++++ Page excerpt ++++

Friday, November 1, 2013

windows of heaven

"Bring ye all the tithes into the storehouse, that there may be meat in mine house, and prove me now herewith, saith the Lord of hosts, if I will not open you the windows of heaven, and pour you out a blessing, that there shall not be room enough to receive it." Malachi 3:10

I can't understand why some Christians dispute paying tithing to their church. Probably, it's like everything else; we learn of, gain a testimony of, and then follow commandments line upon line, precept upon precept. I've always believed and lived by this command but never thought of it the way David A. Bednar taught in his sermon.

"Often as we teach and testify about the law of tithing, we emphasize the immediate, dramatic, and readily recognizable temporal blessings that we receive. And surely such blessings do occur. Yet some of the diverse blessings we obtain as we are obedient to this commandment are significant but subtle. Such blessings can be discerned only if we are both spiritually attentive and observant (1 Corinthians 2:14).

The imagery of the “windows” of heaven used by Malachi is most instructive. Windows allow natural light to enter into a building. In like manner, spiritual illumination and perspective are poured out through the windows of heaven and into our lives as we honor the law of tithing.

For example, a subtle but significant blessing we receive is the spiritual gift of gratitude that enables our appreciation for what we have to constrain desires for what we want. A grateful person is rich in contentment. An ungrateful person suffers in the poverty of endless discontentment (Luke 12:15).

++++ Data excerpt ++++

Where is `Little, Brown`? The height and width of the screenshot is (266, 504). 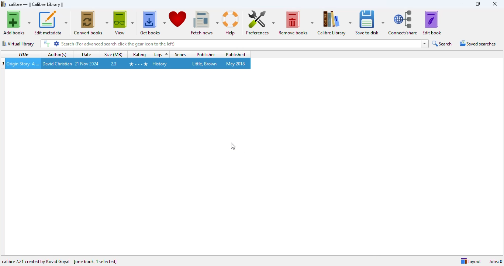
Little, Brown is located at coordinates (205, 63).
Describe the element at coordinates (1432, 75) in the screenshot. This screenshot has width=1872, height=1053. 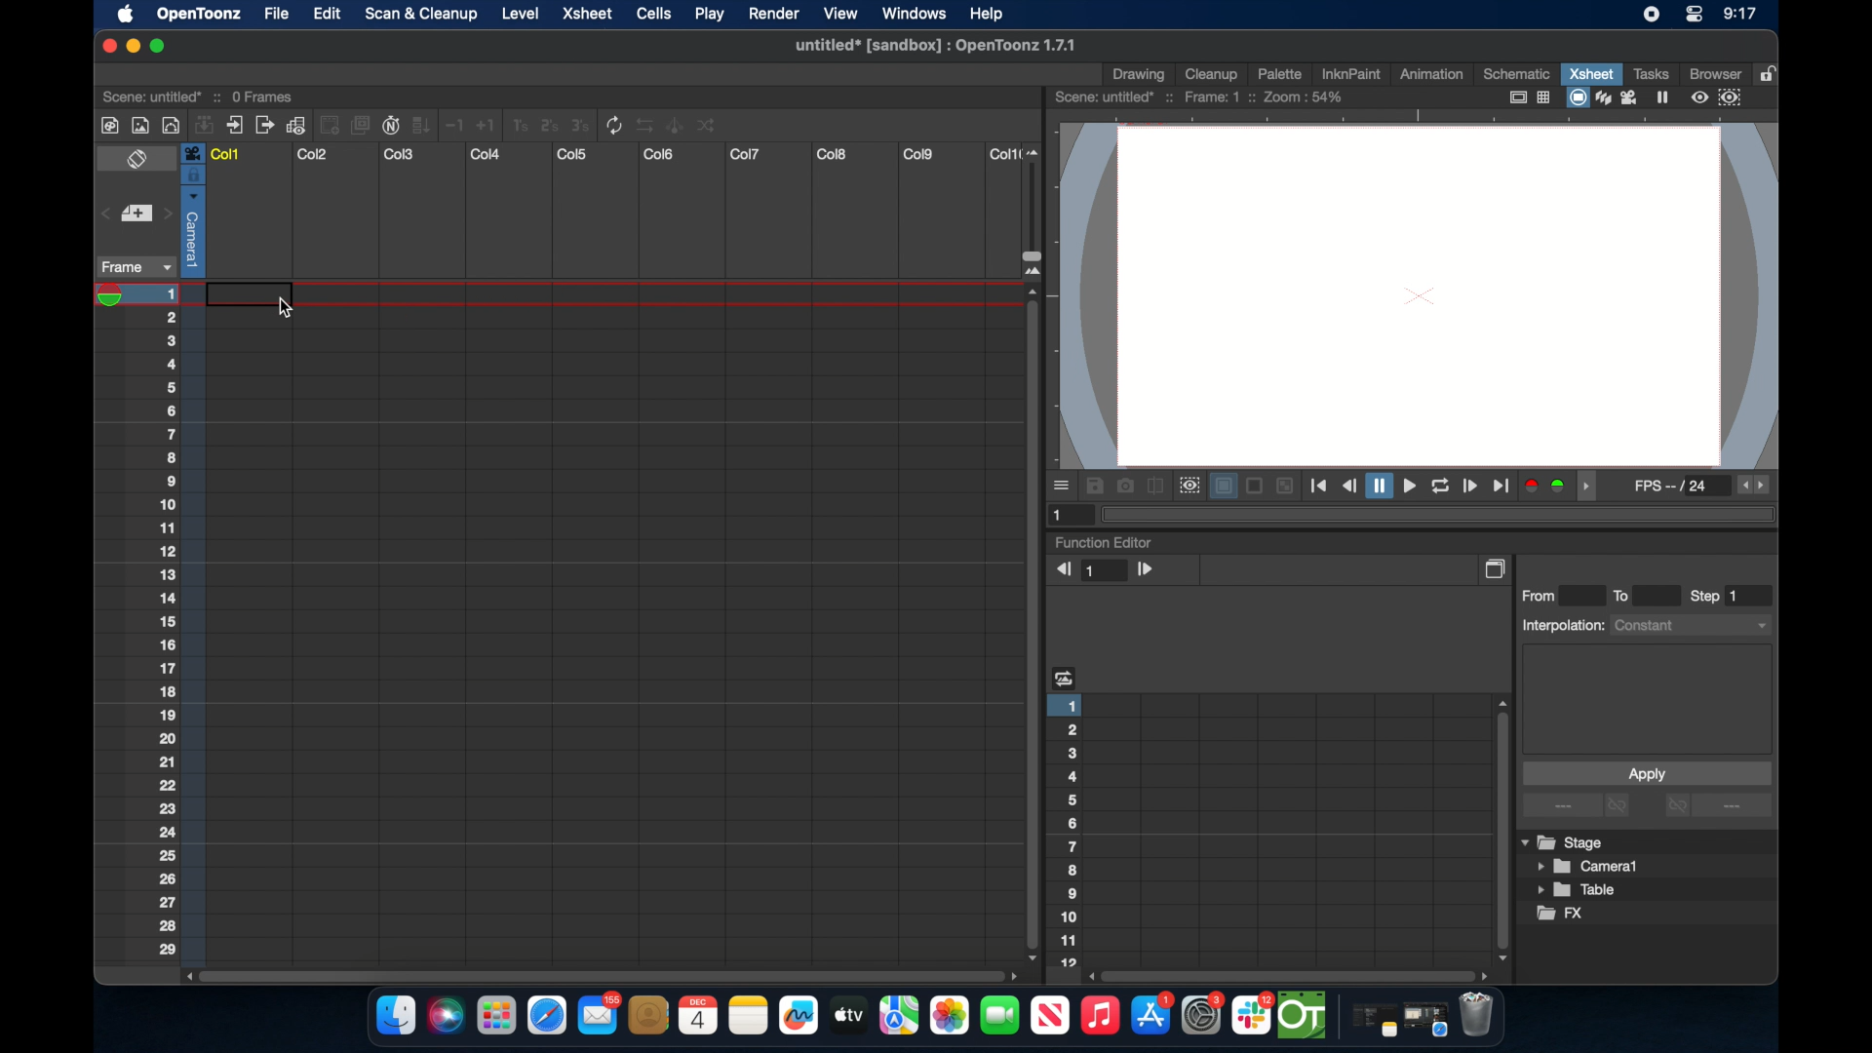
I see `animation` at that location.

++++

Please return the tithing post word for word between "Friday, November 1, 2013" and "in his sermon.", inclusive. The data is unrelated to the tithing post.

Friday, November 1, 2013

windows of heaven

"Bring ye all the tithes into the storehouse, that there may be meat in mine house, and prove me now herewith, saith the Lord of hosts, if I will not open you the windows of heaven, and pour you out a blessing, that there shall not be room enough to receive it." Malachi 3:10

I can't understand why some Christians dispute paying tithing to their church. Probably, it's like everything else; we learn of, gain a testimony of, and then follow commandments line upon line, precept upon precept. I've always believed and lived by this command but never thought of it the way David A. Bednar taught in his sermon.